The worst feeling in the world

It’s 2:30 pm, and I’m feeling okay. I’m spinning my wheels a bit, but I’m muddling through. I’ve had a reasonably productive morning, though I know I can get better. But, I’m working and I’m getting things done. 

Then…oh no. 

The sadness is coming back. 

Washing over me like a wave. 

Not again. Not again, not again, not again. What did I do to deserve a broken brain like this, one that cannot simply be happy like other people are? I do whatever I can to stop it. I take a walk with my music, trying to get some quiet alone time, but everywhere there are kids playing and people walking their dogs and cars pulling out of driveways. I eat some candy. That sort of helps, but it ruins my body. 

I become irritable and don’t want to talk to anyone. The despair crashes down on me, like a bottomless pit, and there is no exit. I try to explain how I feel to people, and they seem annoyed. Inconvenienced that they have to deal with me, offended that I cannot be fully present with them. I feel a profound sense of missing, of longing, of loneliness, of wanting to go and be somewhere else, of wishing to be held so tightly but also wishing to be alone. But, there is no one there for me. 

Eventually, I will start feeling better. It could be in 20 minutes. It could be in 2 years. I just never know. But one thing I do know is that the sadness and despair will always return. I have been dealing with this since middle school and it has never, ever stopped.

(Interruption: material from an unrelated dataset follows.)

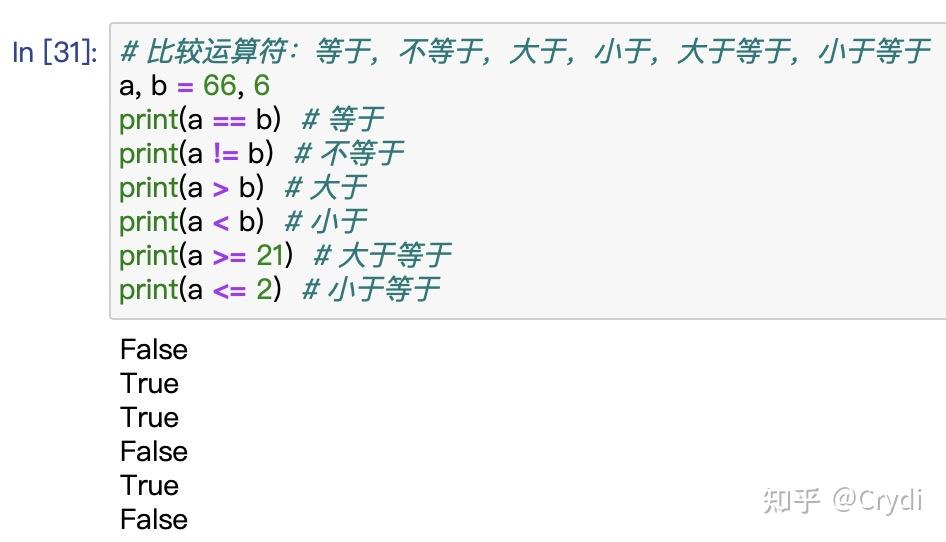The image size is (946, 542).
Task: Click the 知乎 @Crydi watermark
Action: tap(843, 500)
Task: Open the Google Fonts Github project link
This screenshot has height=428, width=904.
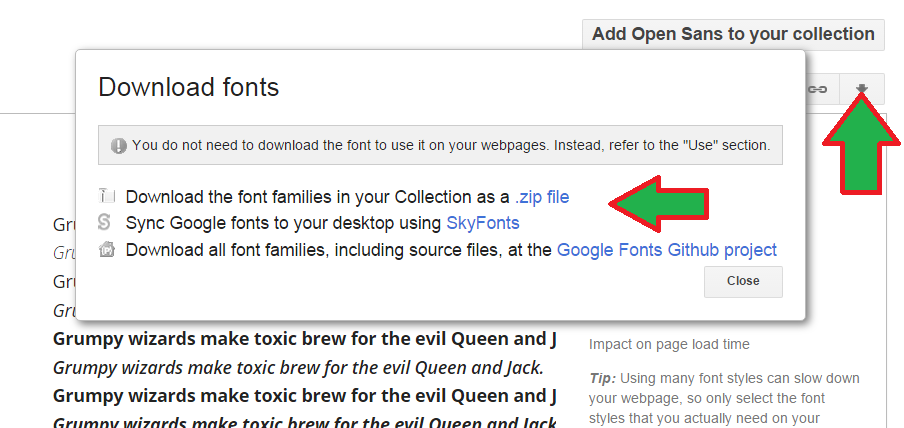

Living like this is exhausting, but what’s the solution? Take a bunch of sketchy medication that will reduce me to a shell of myself? No — absolutely not. I refuse. And as such, there is no help for me, it seems. I’ll just keep riding the waves, up and down, over and over again. Every little thing that goes wrong will cause me to snap, to get irritated, to have my barely contained emotions lash out. I seem to be unable to prevent this, though I try, because feeling the downward spiral begin is a horrible thing indeed. And yet it begins, over and over again, like a broken record consisting of nothing but screaming.